■ **Your instructions**
Looking at the listing below, retype exactly the lines starting at the one containing "Task: Select the PC-cillin for Mac 已封鎖網站 tab" and ending at the one containing "You are a computer-use agent. Image", both included, and nothing else.

■ **Records for this exercise**
☆ ☆ ☆

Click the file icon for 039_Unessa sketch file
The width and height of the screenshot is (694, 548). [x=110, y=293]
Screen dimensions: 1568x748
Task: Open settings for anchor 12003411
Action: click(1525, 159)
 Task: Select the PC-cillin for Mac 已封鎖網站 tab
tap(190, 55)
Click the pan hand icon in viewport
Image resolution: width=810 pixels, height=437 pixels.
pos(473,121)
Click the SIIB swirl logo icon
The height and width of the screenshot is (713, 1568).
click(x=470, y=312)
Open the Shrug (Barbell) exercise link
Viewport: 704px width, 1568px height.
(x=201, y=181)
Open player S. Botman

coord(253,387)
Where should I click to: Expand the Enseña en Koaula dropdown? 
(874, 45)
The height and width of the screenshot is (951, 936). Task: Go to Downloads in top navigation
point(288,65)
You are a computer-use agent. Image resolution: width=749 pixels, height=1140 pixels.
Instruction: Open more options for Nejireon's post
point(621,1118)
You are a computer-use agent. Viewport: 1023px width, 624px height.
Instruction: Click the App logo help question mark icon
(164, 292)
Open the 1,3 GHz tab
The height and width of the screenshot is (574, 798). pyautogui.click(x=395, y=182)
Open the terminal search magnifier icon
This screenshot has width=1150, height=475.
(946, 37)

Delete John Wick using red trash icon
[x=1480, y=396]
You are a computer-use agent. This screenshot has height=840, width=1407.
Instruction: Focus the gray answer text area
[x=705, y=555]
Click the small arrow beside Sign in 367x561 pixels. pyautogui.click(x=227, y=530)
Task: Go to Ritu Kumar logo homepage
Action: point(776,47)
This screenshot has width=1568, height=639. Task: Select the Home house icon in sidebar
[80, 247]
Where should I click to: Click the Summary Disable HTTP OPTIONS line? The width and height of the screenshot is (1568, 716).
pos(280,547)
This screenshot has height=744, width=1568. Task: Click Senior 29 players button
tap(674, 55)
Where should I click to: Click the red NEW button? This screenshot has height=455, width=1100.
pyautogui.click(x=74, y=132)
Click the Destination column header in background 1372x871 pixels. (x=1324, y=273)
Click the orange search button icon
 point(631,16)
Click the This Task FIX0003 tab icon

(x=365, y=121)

☆ ☆ ☆

■ **Written answer**
 Task: Select the PC-cillin for Mac 已封鎖網站 tab
tap(190, 55)
Click the pan hand icon in viewport
Image resolution: width=810 pixels, height=437 pixels.
pos(473,121)
Click the SIIB swirl logo icon
The height and width of the screenshot is (713, 1568).
click(x=470, y=312)
Open the Shrug (Barbell) exercise link
Viewport: 704px width, 1568px height.
(x=201, y=181)
Open player S. Botman

coord(253,387)
Where should I click to: Expand the Enseña en Koaula dropdown? 
(874, 45)
The height and width of the screenshot is (951, 936). Task: Go to Downloads in top navigation
point(288,65)
You are a computer-use agent. Image resolution: width=749 pixels, height=1140 pixels.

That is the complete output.